Task: Recast the items, from the line containing "Open the Add high definition model dropdown" through the end of the items, inclusive, as a Markdown table with the columns Row and Line. Omit blank lines and leave the pictures out.

Record excerpts:
_ _ _
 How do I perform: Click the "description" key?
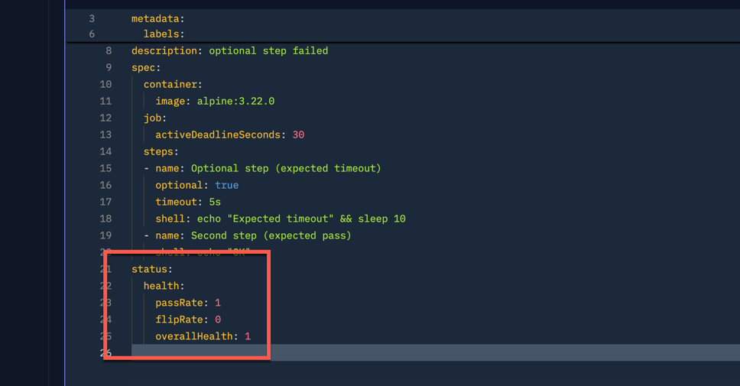(x=164, y=50)
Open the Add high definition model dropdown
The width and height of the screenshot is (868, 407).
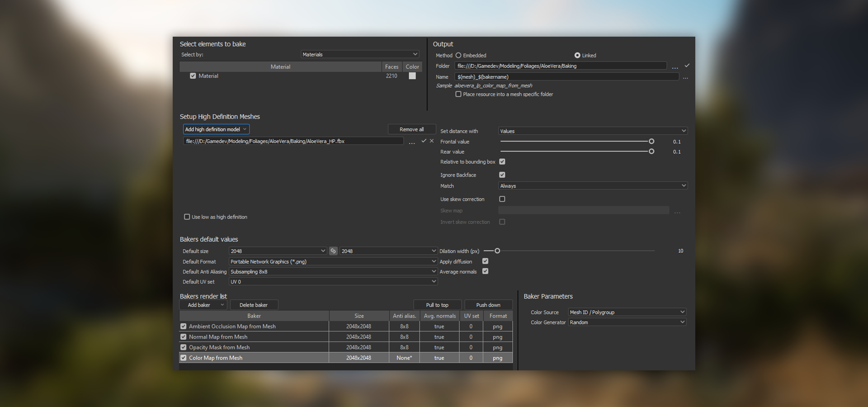[x=216, y=129]
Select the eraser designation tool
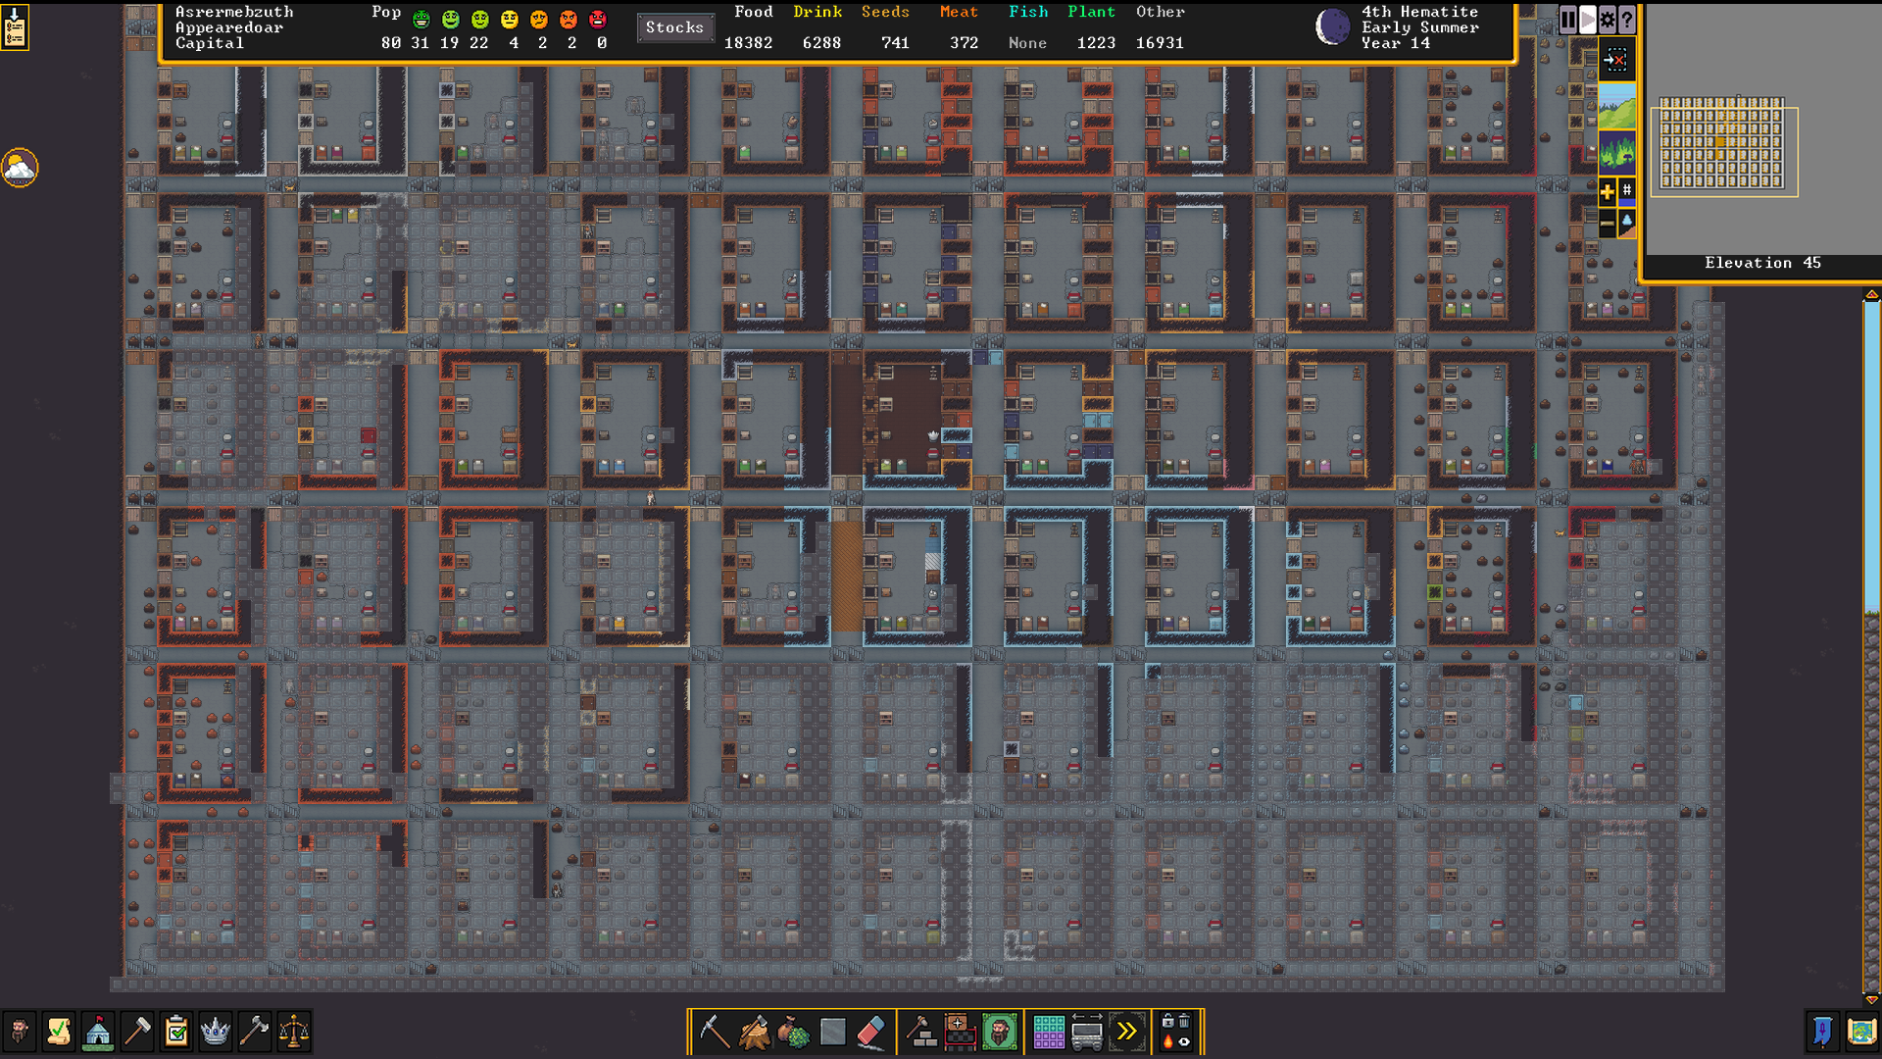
_ _ _
Reply:
| Row | Line |
|---|---|
| 1 | Open the Add high definition model dropdown |
| 2 | The width and height of the screenshot is (868, 407). |
| 3 | [x=216, y=129] |
| 4 | Select the eraser designation tool |